Lingua non convalesco, consenesco et abolesco. -- Rule 1 has a caveat! -- Who broke the cabal?
"Science is about questioning the status quo. Questioning authority".
In the absence of evidence, opinion is indistinguishable from prejudice.

Replies are listed 'Best First'.
Re^2: Win32::MMF + threads misbehavior
by renodino (Curate) on Apr 06, 2006 at 06:46 UTC
    Not certain how you conclude "imposes very little overhead", but a socket write (local or not) + a printf for every Perl statement looks like a lot of overhead to me. Esp. if the problem thread is in a tight loop (altho the socket write will block eventually, so I guess that mitigates that issue)

    While I appreciate your efforts, I'm already concerned about the overhead of pack()ing an integer and a float prior to writing thru the tie() for every statement, so socket writes are not an acceptable solution for my purposes.

      I'm already concerned about the overhead of pack()ing an integer and a float prior to writing thru the tie() for every statement, so socket writes are not an acceptable solution for my purposes.

      I hate to tell you this, but tieing isn't quick. In the case of MMF, around 2 to 3 times slower than writing to a socket.

      #! perl -slw use strict; use Win32::MMF::Shareable; use IO::Socket::INET; use Benchmark qw[ cmpthese ]; our $DSIZE ||= 100; my $mmf; tie $mmf, 'Win32::MMF::Shareable', 'mmf', { namespace => 'Win32MMFTest', size => 10000, reuse => 0 }; my $sock = IO::Socket::INET->new( 'localhost:54321' ); my $data = 'X' x $DSIZE; cmpthese -1, { MMF => sub { $mmf = $data }, TCP => sub { print $sock $data } }; __END__ C:\test>MMF-IO-b -DSIZE=8 Rate MMF TCP MMF 28872/s -- -77% TCP 123636/s 328% -- C:\test>MMF-IO-b -DSIZE=80 Rate MMF TCP MMF 27401/s -- -73% TCP 102909/s 276% -- C:\test>MMF-IO-b -DSIZE=800 Rate MMF TCP MMF 28295/s -- -67% TCP 86245/s 205% --

      And that could probably be speeded up by playing with the buffer sizes and upping the priority of the read threads.

      Not certain how you conclude "imposes very little overhead", but a socket write (local or not) + a printf for every Perl statement looks like a lot of overhead to me. Esp. if the problem thread is in a tight loop (altho the socket write will block eventually, so I guess that mitigates that issue)

      Not sure why you think it would block? The other ends of each of those sockets are being service by a dedicated thread that reads a line and posts it to a queue. With 2 processes running 100 threads, there appears to be negligable slowdown on the app under test and each of those 100 200 threads is in a tight loop incrementing a variable and outputting it to the console.

      But, I can see I am wasting your time with a NIH solution you do not want, so I'll stop.

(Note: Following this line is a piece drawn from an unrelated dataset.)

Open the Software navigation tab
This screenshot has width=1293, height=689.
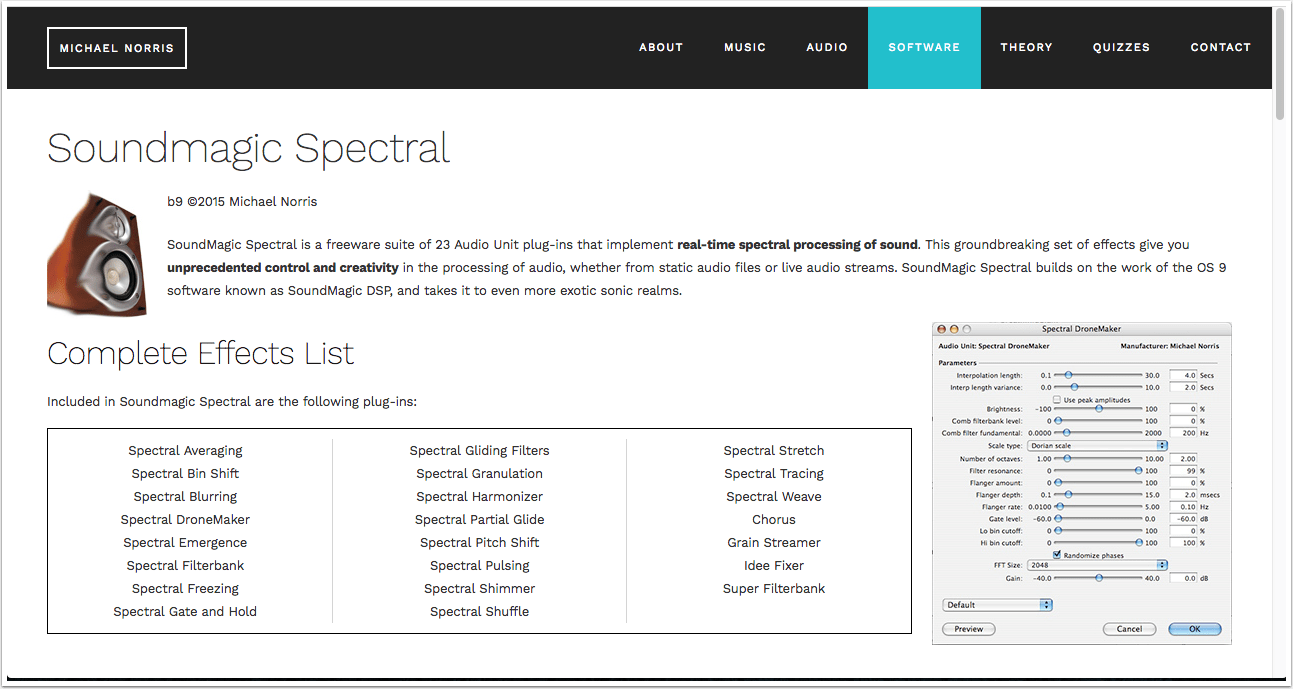pyautogui.click(x=924, y=48)

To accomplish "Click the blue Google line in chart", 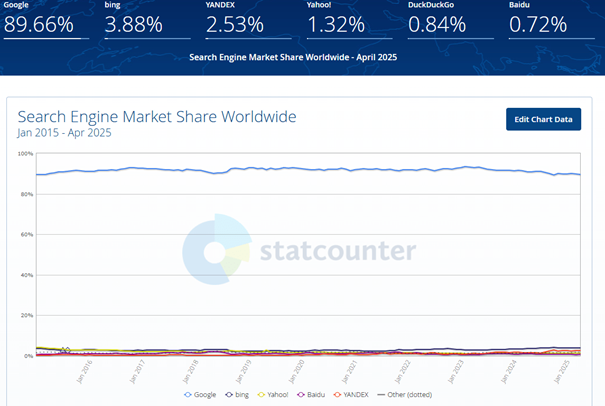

      Examine what is said, not who speaks -- Silence betokens consent -- Love the truth but pardon error.
      Lingua non convalesco, consenesco et abolesco. -- Rule 1 has a caveat! -- Who broke the cabal?
      "Science is about questioning the status quo. Questioning authority".
      In the absence of evidence, opinion is indistinguishable from prejudice.
        I know Win32::MMF has issues (mostly because its trying to be too clever, and locking everything in sight). But it was the tool at hand for Win32...however, given its issues, it may be a wash and I'll end up writing a simple variant that just does the mmap() equivalent, sans tie()'s and locks. And, having worked on both socket and memory mgmt internals of a few OS's, I know that sockets have more overhead than a pure mmap() solution. The issue is that Win32::MMF adds a lot of extra baggage; remove the baggage, and I'd expect a mmf to be significantly faster, and much lower overhead, than sockets and thread queues; after all, its just writing to its memory.

        "Not sure why you think it would block?"

        My monitor application doesn't run all the time, only when its needed to see whats happening. So eventually, sockets are going to run out of kernel buffers, and they're going to block.

        I'm going to ignore Win32 for now, get the Sys::Mmap version working, and then see what it would take to deconstruct Win32::MMF back down to a minimal mmap() implementation (and maybe do the same for Sys::Mmap if needed). Who knows, maybe I'll end up with a nicely OS agnostic mmap() package for Perl.